# New Beekeeper in Chardon OH



## AmericasBeekeeper (Jan 24, 2010)

Welcome, there are plenty of good books for beginners to advanced beekeepers. Be cautious of opinions offered on the internet, just because it is online does not make it true.


----------



## indypartridge (Nov 18, 2004)

Hello and Welcome!

I'm sure you'll find this forum to be very useful for learning more about bees and beekeeping. You might want to check out the "How to Start Beekeeping" subforum - there are a lot of good tips there covering the basics.
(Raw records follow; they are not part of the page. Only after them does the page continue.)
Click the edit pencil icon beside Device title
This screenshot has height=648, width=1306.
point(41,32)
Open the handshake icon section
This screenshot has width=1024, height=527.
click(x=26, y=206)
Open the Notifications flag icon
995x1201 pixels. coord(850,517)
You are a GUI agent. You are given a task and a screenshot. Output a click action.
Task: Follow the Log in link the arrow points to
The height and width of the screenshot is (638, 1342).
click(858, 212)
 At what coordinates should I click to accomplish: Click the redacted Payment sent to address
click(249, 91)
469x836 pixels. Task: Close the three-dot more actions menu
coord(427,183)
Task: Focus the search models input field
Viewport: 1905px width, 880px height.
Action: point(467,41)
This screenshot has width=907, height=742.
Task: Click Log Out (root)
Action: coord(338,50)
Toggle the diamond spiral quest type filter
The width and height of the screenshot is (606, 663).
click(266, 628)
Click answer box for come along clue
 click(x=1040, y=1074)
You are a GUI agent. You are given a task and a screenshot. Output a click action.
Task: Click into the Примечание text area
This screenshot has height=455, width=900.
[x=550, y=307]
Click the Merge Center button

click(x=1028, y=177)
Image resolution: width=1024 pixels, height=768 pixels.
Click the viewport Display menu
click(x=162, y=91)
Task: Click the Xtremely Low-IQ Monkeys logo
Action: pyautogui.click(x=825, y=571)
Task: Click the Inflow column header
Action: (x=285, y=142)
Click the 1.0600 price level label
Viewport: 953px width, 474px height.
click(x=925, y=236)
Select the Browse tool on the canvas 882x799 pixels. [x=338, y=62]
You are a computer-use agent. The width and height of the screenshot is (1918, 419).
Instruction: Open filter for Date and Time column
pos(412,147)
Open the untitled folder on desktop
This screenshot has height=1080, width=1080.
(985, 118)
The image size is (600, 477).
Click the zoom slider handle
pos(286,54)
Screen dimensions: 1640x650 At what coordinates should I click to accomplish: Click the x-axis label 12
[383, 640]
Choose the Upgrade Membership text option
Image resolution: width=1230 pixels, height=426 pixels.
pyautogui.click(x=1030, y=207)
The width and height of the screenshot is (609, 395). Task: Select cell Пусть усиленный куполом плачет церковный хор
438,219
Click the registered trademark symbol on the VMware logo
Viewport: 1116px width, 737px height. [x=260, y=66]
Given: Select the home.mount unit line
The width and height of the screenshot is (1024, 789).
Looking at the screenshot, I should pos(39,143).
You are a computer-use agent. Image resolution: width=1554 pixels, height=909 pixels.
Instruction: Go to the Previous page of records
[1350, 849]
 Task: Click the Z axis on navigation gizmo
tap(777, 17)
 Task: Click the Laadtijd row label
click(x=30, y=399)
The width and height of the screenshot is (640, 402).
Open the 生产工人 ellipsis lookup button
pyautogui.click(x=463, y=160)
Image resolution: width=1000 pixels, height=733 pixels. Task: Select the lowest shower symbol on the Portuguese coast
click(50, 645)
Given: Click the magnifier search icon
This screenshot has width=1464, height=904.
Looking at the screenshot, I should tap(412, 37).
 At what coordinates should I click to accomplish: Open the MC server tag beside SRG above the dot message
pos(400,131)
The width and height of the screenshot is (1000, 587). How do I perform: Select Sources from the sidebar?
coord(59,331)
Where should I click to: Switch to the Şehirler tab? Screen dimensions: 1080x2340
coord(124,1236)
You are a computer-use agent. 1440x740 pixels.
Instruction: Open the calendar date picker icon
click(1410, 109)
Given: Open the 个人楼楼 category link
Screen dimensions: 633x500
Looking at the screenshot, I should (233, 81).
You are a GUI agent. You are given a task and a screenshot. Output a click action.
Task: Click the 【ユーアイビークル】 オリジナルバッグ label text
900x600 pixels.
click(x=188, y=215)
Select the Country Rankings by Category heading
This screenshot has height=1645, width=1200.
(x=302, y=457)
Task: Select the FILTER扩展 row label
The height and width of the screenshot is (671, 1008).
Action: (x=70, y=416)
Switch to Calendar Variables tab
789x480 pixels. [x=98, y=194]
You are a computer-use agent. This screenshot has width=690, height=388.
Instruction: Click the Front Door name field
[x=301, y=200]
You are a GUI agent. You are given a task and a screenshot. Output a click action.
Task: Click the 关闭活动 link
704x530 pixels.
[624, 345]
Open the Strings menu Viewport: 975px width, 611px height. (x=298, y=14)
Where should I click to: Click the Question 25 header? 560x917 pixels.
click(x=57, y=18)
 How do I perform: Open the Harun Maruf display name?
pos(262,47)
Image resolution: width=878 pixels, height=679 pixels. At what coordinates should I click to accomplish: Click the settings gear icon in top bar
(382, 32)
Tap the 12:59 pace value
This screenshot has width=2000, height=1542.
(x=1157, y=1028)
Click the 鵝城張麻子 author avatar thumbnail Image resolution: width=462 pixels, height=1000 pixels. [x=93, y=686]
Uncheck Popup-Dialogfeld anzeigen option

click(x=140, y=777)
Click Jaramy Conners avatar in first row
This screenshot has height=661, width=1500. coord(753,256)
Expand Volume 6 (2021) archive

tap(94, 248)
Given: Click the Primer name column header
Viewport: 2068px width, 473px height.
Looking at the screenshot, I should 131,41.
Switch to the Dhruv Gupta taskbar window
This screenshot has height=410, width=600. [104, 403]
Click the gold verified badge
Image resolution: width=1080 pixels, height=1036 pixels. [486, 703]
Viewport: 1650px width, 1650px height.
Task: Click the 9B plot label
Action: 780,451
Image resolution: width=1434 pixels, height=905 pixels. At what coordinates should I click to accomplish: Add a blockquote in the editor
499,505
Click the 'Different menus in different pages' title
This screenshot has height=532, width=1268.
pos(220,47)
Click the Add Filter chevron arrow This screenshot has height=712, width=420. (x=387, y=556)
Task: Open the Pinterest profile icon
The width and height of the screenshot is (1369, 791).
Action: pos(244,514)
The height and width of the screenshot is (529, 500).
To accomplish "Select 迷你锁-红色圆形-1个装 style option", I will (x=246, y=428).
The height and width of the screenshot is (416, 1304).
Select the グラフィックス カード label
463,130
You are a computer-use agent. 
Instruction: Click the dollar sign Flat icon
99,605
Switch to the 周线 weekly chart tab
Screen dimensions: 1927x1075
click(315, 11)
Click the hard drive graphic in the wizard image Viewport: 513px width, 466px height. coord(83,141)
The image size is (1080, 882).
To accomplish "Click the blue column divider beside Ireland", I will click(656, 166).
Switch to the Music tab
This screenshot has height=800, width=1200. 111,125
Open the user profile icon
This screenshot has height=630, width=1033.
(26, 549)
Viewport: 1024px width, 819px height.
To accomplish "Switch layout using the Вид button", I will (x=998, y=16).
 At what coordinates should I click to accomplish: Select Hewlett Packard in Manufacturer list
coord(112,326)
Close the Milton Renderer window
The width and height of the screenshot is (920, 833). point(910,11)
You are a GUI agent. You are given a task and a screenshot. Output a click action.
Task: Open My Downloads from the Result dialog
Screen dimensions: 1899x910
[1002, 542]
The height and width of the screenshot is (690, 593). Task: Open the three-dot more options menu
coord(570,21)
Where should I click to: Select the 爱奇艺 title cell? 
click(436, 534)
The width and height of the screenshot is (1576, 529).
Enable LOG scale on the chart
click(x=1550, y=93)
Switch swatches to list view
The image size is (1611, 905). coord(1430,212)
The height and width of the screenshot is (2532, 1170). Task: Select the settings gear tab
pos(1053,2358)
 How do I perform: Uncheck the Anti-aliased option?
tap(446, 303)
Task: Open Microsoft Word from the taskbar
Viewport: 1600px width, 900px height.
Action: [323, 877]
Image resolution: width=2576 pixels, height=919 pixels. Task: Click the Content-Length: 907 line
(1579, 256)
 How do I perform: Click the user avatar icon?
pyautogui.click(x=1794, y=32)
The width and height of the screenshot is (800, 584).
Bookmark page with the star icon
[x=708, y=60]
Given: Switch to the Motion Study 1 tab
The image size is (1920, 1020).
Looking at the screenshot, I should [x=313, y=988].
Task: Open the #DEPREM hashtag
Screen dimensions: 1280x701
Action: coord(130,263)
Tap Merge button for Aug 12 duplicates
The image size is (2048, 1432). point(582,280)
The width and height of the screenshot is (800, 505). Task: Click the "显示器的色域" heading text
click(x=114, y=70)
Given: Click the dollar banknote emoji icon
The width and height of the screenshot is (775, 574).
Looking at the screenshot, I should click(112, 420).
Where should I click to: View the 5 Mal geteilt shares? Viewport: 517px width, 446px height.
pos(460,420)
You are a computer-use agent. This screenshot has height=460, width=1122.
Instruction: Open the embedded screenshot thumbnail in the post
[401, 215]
Besides checking your local library for books & videos on beekeeping, head over to Michael Bush's beekeeping site:
http://www.bushfarms.com/bees.htm

Lastly, I recommend getting involved with a local bee club. Clubs often offer beekeeping classes and are great places to find mentors and get connected to nearby beekeepers:
http://www.ohiostatebeekeepers.org/Regional & County Clubs/countyclubs.html


----------



## Fred Bee (May 5, 2007)

Glad to have you here! Try to find a good mentor in your area to talk about bee stuff with...they can prove to be a great resource in addition to folks here. God bless!


----------



## Mike Gillmore (Feb 25, 2006)

Welcome, from another OHIO beekeeper. Geauga County should be a very good place to keep bees. I have family roots in Concord and Hambden back to about 1810, it's a beautiful area. Sounds like you're off to a good start. Enjoy!


----------